= Beginning of Section =

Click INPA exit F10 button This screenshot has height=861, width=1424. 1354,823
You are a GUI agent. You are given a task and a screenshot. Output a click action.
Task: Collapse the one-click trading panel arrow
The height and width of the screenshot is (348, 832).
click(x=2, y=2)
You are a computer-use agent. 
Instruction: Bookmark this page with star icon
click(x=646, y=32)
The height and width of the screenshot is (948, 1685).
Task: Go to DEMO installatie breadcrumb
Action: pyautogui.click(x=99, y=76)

= End of Section =
= Beginning of Section =

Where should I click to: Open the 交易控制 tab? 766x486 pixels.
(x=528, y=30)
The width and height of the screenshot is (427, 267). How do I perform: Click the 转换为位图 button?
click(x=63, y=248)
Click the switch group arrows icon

= End of Section =

- **WHAT IS REQUIRED**:
In the material above, each line with the word "agent" should be copied.

- **TASK SOLUTION**:
You are a GUI agent. You are given a task and a screenshot. Output a click action.
You are a computer-use agent. 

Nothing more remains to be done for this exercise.